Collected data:

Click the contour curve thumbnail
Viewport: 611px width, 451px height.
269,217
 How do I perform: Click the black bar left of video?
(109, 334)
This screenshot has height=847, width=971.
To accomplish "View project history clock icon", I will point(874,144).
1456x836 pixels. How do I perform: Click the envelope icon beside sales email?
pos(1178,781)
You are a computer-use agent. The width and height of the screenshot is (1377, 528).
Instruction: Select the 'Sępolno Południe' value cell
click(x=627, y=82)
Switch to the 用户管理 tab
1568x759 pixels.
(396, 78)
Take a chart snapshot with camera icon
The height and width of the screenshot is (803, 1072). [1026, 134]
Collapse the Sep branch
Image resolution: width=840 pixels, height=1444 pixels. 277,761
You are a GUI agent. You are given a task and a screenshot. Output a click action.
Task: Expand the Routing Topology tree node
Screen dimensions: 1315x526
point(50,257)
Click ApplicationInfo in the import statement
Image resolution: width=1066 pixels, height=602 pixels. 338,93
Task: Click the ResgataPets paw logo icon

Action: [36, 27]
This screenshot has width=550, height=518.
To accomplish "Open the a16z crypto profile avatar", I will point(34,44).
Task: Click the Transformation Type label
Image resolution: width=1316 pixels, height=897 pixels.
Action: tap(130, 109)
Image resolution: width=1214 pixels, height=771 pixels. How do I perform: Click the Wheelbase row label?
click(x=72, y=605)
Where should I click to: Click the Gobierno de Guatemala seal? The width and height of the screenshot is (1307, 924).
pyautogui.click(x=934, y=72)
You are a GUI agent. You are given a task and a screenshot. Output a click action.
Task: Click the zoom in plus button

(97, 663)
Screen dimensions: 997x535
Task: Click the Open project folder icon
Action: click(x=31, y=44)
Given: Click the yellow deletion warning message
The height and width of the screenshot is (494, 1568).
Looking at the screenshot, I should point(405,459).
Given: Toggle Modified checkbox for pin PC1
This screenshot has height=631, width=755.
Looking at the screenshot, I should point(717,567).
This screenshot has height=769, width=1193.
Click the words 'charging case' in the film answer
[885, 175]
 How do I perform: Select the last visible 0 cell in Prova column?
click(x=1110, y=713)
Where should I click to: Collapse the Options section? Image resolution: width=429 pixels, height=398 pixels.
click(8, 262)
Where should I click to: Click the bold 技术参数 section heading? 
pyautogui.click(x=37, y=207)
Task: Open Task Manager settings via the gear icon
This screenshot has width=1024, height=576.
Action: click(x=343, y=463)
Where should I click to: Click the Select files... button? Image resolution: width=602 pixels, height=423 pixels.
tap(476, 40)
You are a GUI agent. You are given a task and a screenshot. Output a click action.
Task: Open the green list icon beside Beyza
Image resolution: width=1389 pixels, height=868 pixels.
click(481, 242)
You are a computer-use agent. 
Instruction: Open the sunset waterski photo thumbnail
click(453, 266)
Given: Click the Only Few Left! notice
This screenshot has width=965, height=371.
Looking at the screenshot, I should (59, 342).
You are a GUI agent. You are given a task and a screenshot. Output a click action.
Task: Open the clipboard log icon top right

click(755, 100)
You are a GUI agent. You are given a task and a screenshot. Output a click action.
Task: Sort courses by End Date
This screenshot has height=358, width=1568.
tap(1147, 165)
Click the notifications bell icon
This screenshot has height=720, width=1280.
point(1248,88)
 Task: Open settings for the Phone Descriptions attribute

_Work to be completed_
Scan the data above and copy each line containing the word "computer".

_Result of this task_
You are a computer-use agent. The width and height of the screenshot is (1377, 528).
You are a computer-use agent. 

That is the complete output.